### MATERIAL
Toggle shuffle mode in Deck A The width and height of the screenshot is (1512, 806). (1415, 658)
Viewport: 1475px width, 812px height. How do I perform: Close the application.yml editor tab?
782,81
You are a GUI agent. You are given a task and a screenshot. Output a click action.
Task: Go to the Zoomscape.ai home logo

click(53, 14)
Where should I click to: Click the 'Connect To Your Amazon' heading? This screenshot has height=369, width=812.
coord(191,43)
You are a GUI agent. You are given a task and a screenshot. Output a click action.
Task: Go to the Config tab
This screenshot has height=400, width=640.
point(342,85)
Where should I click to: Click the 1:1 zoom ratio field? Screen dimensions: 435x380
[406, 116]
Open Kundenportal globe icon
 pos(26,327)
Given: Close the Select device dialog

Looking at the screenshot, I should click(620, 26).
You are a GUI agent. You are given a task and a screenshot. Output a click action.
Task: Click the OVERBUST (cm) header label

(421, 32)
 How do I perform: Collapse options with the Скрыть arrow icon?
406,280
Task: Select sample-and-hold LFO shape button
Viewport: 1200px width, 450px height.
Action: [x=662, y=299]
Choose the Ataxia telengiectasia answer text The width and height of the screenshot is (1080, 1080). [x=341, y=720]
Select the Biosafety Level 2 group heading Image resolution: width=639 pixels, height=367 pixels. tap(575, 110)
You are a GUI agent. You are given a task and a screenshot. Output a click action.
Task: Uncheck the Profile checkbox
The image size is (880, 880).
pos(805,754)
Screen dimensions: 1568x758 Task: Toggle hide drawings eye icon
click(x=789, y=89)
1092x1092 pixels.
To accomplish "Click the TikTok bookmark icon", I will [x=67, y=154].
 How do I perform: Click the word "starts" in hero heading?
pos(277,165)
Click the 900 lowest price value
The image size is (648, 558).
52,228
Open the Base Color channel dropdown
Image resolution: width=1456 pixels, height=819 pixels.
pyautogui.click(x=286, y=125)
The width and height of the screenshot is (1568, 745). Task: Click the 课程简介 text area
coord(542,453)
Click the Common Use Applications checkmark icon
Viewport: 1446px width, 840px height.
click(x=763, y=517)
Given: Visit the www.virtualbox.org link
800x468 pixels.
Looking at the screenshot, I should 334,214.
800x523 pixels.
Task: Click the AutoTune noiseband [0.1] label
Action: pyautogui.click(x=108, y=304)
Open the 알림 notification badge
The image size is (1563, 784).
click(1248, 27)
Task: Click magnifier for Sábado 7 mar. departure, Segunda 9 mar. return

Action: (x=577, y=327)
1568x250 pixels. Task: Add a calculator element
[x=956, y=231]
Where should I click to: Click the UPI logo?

### WHAT IS REQUIRED
How many lines in the entries above contain the word "This"? Reply with the number alone.

### RIGHT ANSWER
2